Caramelized Sweet Potatoes
- 8 sweet potatoes (or equivalent amount of canned yams, rinsed)
- 1 cup butter
- 2 cups brown sugar
- 1 cup water
- 1/2 cup shredded coconut
- Boil potatoes until tender, about 30 minutes. Let cool and then peel and cut into 1-inch thick slices.
- Place butter in a large saucepan or skillet and melt. Stir in sugar and water and cook over medium heat for 5 minutes.
- Lower heat and add potatoes. Simmer for 20 minutes, tossing lightly to coat. Sprinkle with coconut before serving.
- 2 cups sifted flour
- 2 teaspoons baking soda
- 1 teaspoon cloves
- 1 teaspoon allspice
- 1/2 teaspoon salt
- 1 1/2 cups granulated sugar
- 3 eggs
- 1/2 cup vegetable oil
- 1/2 cup melted butter
- 2 cups mangoes, diced and partly mashed (leave some lumps)
- 1/2 cup macadamia nuts, chopped
- Preheat oven to 350 degrees.Grease and flour two loaf pans.

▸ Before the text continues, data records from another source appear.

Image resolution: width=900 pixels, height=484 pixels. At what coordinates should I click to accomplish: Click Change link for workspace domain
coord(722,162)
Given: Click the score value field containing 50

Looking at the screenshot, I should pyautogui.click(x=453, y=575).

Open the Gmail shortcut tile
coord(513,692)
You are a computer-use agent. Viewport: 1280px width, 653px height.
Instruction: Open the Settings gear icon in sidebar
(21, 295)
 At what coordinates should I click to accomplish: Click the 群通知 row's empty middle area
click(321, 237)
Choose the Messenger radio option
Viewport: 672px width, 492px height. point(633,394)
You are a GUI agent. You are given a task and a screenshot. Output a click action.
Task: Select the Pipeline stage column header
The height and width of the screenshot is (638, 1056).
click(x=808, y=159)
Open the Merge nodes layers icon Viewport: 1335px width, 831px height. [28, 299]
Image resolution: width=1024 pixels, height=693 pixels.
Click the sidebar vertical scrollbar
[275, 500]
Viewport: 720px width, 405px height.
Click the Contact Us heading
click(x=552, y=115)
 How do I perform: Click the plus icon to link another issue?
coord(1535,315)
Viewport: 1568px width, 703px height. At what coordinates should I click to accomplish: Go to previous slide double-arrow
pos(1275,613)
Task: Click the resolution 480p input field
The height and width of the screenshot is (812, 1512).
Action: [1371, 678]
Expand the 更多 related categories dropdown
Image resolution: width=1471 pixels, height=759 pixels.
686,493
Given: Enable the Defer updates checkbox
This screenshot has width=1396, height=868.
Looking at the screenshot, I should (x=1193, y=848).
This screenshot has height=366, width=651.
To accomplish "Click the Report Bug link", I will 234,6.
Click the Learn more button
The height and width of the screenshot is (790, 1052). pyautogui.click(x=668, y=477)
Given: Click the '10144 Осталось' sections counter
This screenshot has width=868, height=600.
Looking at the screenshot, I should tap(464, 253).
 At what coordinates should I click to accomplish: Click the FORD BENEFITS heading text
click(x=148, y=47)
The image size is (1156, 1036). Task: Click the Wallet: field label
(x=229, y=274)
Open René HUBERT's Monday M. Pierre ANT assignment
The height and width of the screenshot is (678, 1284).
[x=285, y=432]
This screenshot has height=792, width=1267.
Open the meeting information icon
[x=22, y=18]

- Combine flour, baking soda, cloves, allspice, salt and sugar in bowl and set aside.
- Beat eggs with an electric mixer and add oil and butter. Beat for two minutes. Add dry ingredients, mangoes and nuts and mix until combined.
- Pour evenly into loaf pans and bake for 45-55 minutes or until bread tests done.
This coconut pudding is served as a dessert at Hawaiian luaus.
- 2 cups coconut milk
- 1 cup whole milk
- 6 tablespoons to 1/2 cup of granulated sugar (depending on desired sweetness)
- 5 tablespoons corn starch (or more if you want a thicker pudding)
- 1/2 teaspoon vanilla extract
- pinch of salt
- Heat one cup of coconut milk in a saucepan over low heat.
- Gradually add cornstarch, and then sugar and vanilla. Stir constantly over medium heat until thickened (about 5 minutes or so).
- Add the remaining cup of coconut milk and the whole milk, stirring as the mixture continues to thicken. Pour into an oiled 8-inch square pan and chill until firm, at least 1 hour. Cut into cubes and serve.